§ Try it
Could you write out the records below exactly as they appear?

----------

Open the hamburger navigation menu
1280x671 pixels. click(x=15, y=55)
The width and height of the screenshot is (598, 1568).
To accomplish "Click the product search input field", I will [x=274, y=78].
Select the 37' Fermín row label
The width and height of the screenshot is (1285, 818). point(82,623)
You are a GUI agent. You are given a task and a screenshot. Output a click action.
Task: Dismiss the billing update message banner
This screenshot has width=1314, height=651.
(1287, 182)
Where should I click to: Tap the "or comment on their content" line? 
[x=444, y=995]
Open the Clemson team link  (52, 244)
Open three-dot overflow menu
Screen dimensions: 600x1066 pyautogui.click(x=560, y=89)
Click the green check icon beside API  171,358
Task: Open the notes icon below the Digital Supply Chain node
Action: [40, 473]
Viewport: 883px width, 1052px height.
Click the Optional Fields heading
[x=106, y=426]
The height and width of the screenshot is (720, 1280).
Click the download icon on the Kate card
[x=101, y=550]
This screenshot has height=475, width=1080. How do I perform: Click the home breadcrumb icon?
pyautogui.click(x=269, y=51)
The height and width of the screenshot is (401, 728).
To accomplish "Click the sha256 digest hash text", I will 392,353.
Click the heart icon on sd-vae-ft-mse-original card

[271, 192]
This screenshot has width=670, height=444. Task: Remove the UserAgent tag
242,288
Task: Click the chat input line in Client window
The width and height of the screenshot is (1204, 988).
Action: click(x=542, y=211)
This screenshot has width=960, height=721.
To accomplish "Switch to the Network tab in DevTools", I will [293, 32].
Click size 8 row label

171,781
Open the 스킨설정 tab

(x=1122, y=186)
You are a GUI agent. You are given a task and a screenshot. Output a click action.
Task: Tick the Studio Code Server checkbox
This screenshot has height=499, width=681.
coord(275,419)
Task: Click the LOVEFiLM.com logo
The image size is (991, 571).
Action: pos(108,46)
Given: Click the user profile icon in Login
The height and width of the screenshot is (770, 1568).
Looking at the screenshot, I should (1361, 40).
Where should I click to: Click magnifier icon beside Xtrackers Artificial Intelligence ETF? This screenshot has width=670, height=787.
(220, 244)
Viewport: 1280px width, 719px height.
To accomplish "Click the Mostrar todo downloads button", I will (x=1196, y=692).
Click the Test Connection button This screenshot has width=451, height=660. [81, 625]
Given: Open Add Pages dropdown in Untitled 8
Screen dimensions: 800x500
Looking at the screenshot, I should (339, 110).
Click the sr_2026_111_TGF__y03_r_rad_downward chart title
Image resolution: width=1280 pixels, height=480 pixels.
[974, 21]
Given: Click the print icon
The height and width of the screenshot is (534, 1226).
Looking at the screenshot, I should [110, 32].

----------

§ Answer space
Open the hamburger navigation menu
1280x671 pixels. click(x=15, y=55)
The width and height of the screenshot is (598, 1568).
To accomplish "Click the product search input field", I will [x=274, y=78].
Select the 37' Fermín row label
The width and height of the screenshot is (1285, 818). point(82,623)
You are a GUI agent. You are given a task and a screenshot. Output a click action.
Task: Dismiss the billing update message banner
This screenshot has width=1314, height=651.
(1287, 182)
Where should I click to: Tap the "or comment on their content" line? 
[x=444, y=995]
Open the Clemson team link  (52, 244)
Open three-dot overflow menu
Screen dimensions: 600x1066 pyautogui.click(x=560, y=89)
Click the green check icon beside API  171,358
Task: Open the notes icon below the Digital Supply Chain node
Action: [40, 473]
Viewport: 883px width, 1052px height.
Click the Optional Fields heading
[x=106, y=426]
The height and width of the screenshot is (720, 1280).
Click the download icon on the Kate card
[x=101, y=550]
This screenshot has height=475, width=1080. How do I perform: Click the home breadcrumb icon?
pyautogui.click(x=269, y=51)
The height and width of the screenshot is (401, 728).
To accomplish "Click the sha256 digest hash text", I will 392,353.
Click the heart icon on sd-vae-ft-mse-original card

[271, 192]
This screenshot has width=670, height=444. Task: Remove the UserAgent tag
242,288
Task: Click the chat input line in Client window
The width and height of the screenshot is (1204, 988).
Action: click(x=542, y=211)
This screenshot has width=960, height=721.
To accomplish "Switch to the Network tab in DevTools", I will [293, 32].
Click size 8 row label

171,781
Open the 스킨설정 tab

(x=1122, y=186)
You are a GUI agent. You are given a task and a screenshot. Output a click action.
Task: Tick the Studio Code Server checkbox
This screenshot has height=499, width=681.
coord(275,419)
Task: Click the LOVEFiLM.com logo
The image size is (991, 571).
Action: pos(108,46)
Given: Click the user profile icon in Login
The height and width of the screenshot is (770, 1568).
Looking at the screenshot, I should (1361, 40).
Where should I click to: Click magnifier icon beside Xtrackers Artificial Intelligence ETF? This screenshot has width=670, height=787.
(220, 244)
Viewport: 1280px width, 719px height.
To accomplish "Click the Mostrar todo downloads button", I will (x=1196, y=692).
Click the Test Connection button This screenshot has width=451, height=660. [81, 625]
Given: Open Add Pages dropdown in Untitled 8
Screen dimensions: 800x500
Looking at the screenshot, I should (339, 110).
Click the sr_2026_111_TGF__y03_r_rad_downward chart title
Image resolution: width=1280 pixels, height=480 pixels.
[974, 21]
Given: Click the print icon
The height and width of the screenshot is (534, 1226).
Looking at the screenshot, I should [110, 32].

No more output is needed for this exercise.